Trained as a painter at Davidson College and as a copyist at the Louvre Museum in Paris, I bring a painter’s sensitivity to surface, light, and gesture into my three-dimensional constructions. The transition from brush to thread and from canvas to silk and steel reflects my ongoing dialogue between fragility and strength, the handmade and the enduring.
Influenced by avant-garde fashion, corsetry, and the tension between hard and soft, structure and flow—and by traditional techniques such as quilting, embroidery, and smocking—my work treats stitch and seam as acts of architecture: structures of devotion that elevate what was once “women’s work” into contemporary relics. In my hands, the old becomes new: memory becomes material, and craft becomes couture.
At its core, my work is a celebration of liberation and transformation—of transcending boundaries and embodying the magnificent fusion of grace and strength.
ARTIST ALL THE WAY.
Visit MISS LOU — an art initiative by Annie. Reimagining the feminine to inspire intuitive power in present and future generations.
Creative experimentation and discovery with a huge variety of art materials and mark-making methods was an everyday occurrence throughout Annie Broderick’s childhood. Art-making, sewing, fort-building, and exploration in the woods of southern Georgia happened day in and day out when she was young, with Broderick’s mother as both teacher and facilitator.
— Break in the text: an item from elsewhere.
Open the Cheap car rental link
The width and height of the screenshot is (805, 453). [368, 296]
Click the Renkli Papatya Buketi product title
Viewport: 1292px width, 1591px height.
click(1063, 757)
Broderick’s use of fabric and hand-stitching in her artwork honors the needlework tradition that runs through her maternal female ancestry.
Broderick attended The Taft School in Watertown, Connecticut, during her high school years, where she developed her skills in painting, drawing, and sculpture. In 2001, she received The Mark Potter Award in Art. She then studied fine art with a focus on painting as a student at Davidson College in Davidson, North Carolina, earning a B.A. in Studio Art in 2005. Broderick received the Douglas Houchens Studio Art Award in Spring 2004. During her junior year, Broderick studied art abroad in Paris, France, where she was a copyist at the Louvre Museum. After graduating from Davidson, Broderick moved to Washington, D.C., and pursued her M.A. in Community Counseling from George Washington University in 2009.
Currently, Broderick lives and works as an artist in Ashburn, Virginia. Broderick has shown and sold work extensively in the Washington, D.C., area and beyond. Broderick’s collectors house her work across the nation, in private collections and in public and corporate spaces. Broderick’s most recent commissions are permanently placed at Reagan National Airport’s new American Express Centurion Lounge.
In 2024, Broderick was welcomed as the newest member of the Workhouse Art Foundation’s Board of Directors. The Workhouse Arts Center, a project of the Workhouse Arts Foundation, is dedicated to making the arts accessible to the entire surrounding community in the larger DC metro area.